__Work item__
Below are records; extract exactly the lines from the one with "600x446 pixels. How" through the final line, including both, but drop the pictures.

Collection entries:
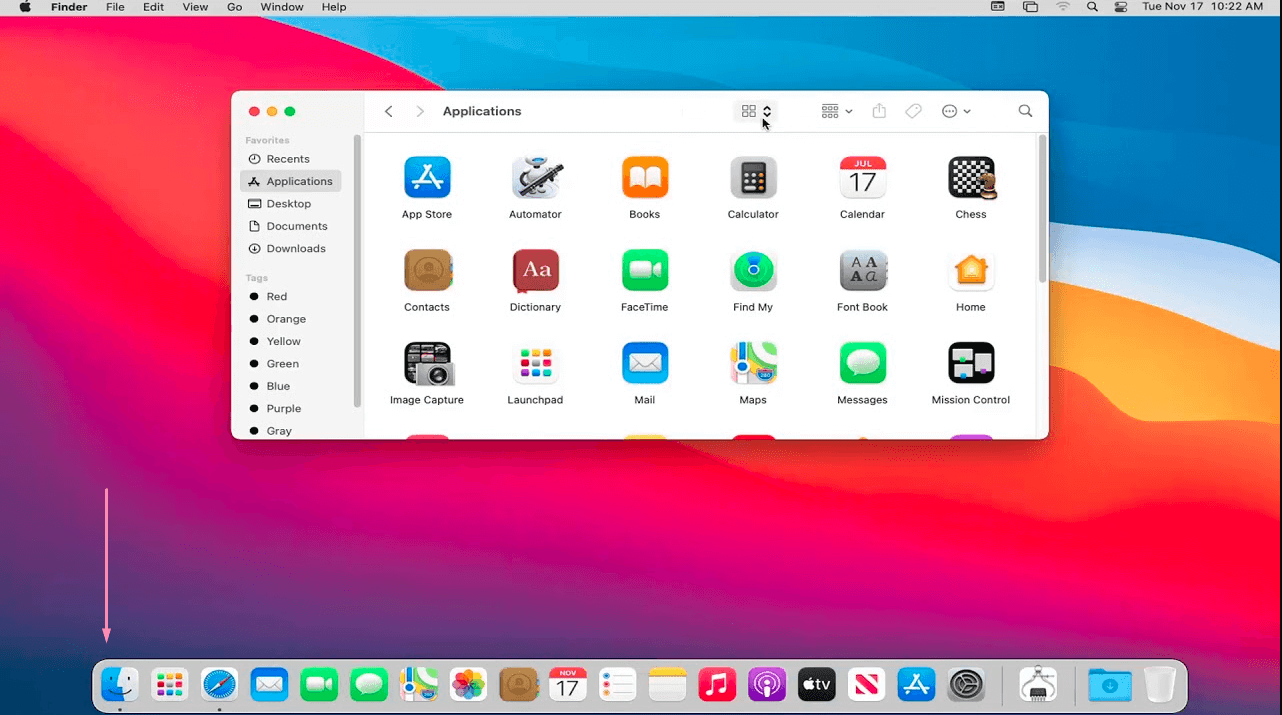Select the Image Capture app icon
Viewport: 1282px width, 715px height.
[x=427, y=363]
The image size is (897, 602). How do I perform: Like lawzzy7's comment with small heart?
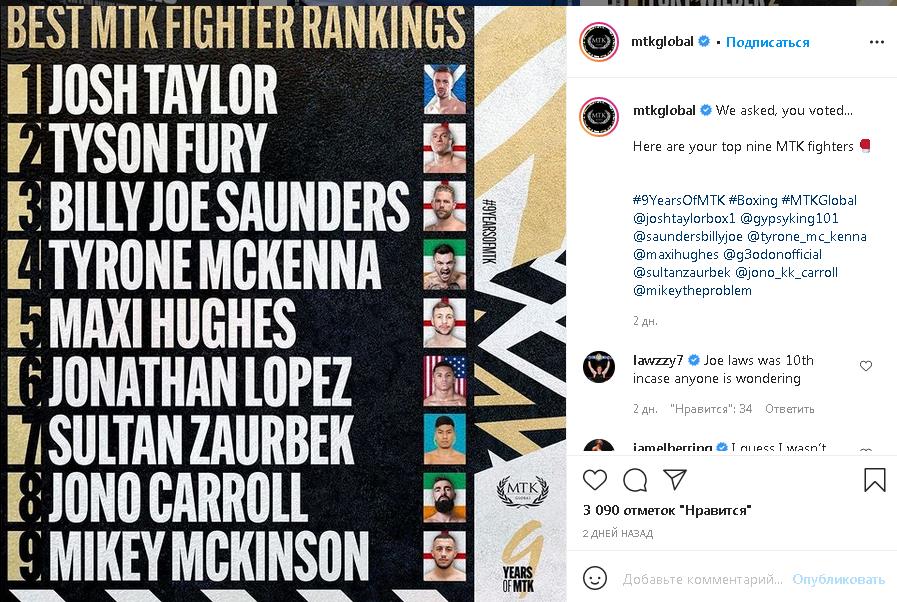coord(866,366)
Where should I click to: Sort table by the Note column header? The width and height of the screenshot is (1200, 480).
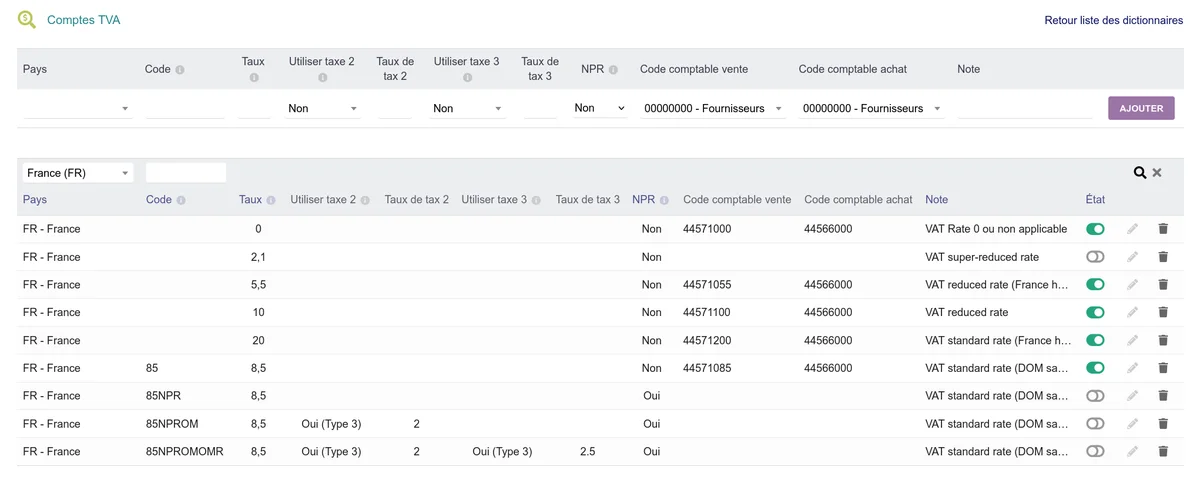coord(936,200)
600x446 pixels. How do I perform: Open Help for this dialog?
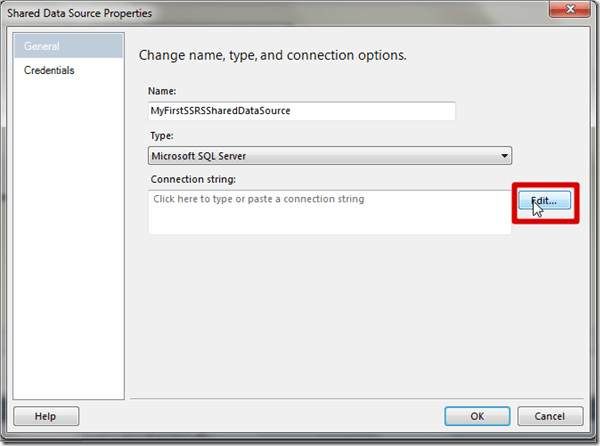pos(45,416)
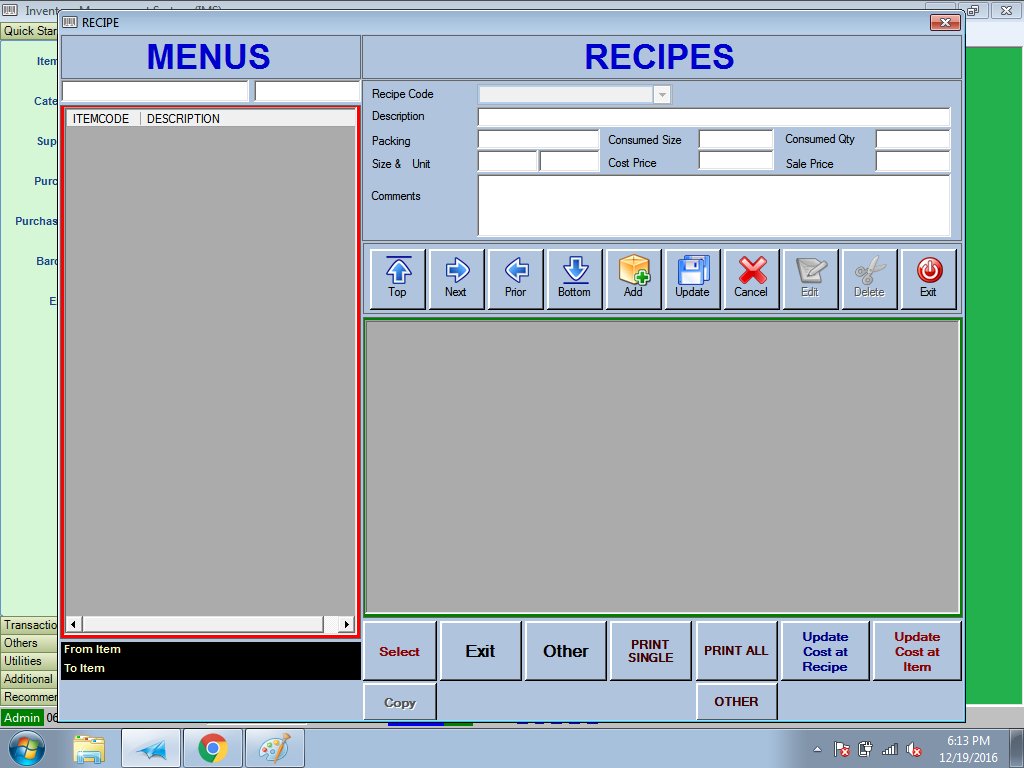Screen dimensions: 1024x768
Task: Go to Next recipe record
Action: 456,278
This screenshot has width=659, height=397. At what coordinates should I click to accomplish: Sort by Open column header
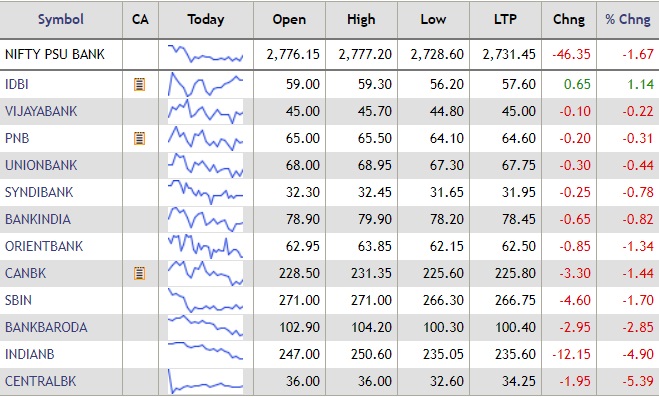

__Response for this exercise__
600x446 pixels. How do I perform: Open Help for this dialog?
pos(45,416)
Screen dimensions: 1024x768
Task: Go to Next recipe record
Action: 456,278
This screenshot has width=659, height=397. At what coordinates should I click to accomplish: Sort by Open column header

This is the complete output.